## [Exercise data]
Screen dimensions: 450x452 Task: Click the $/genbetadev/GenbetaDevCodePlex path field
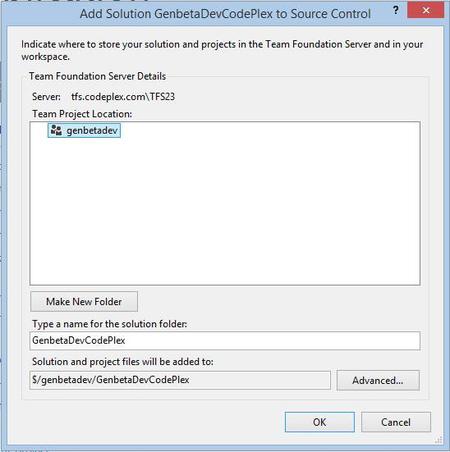[x=180, y=380]
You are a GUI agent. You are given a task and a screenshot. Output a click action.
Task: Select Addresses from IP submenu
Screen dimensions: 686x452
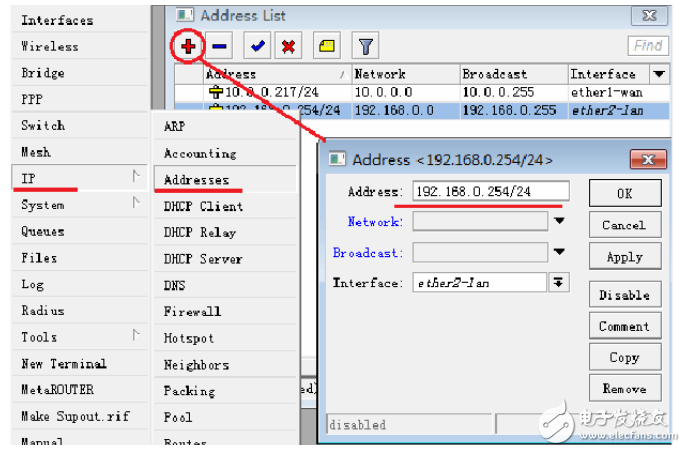tap(197, 180)
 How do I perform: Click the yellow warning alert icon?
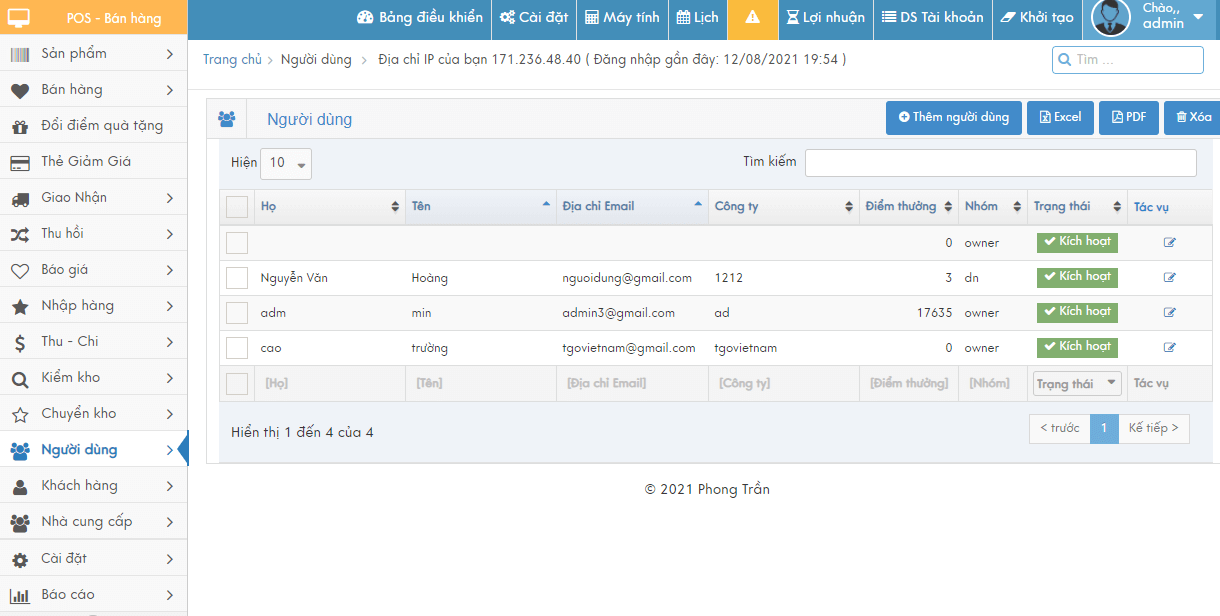753,18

## [What you have to do]
From the line containing "Screen dimensions: 686x452" through the last line of the entries, both included, print each line exactly and omit any picture.

## [Response below]
Screen dimensions: 686x452
tap(197, 180)
 How do I perform: Click the yellow warning alert icon?
753,18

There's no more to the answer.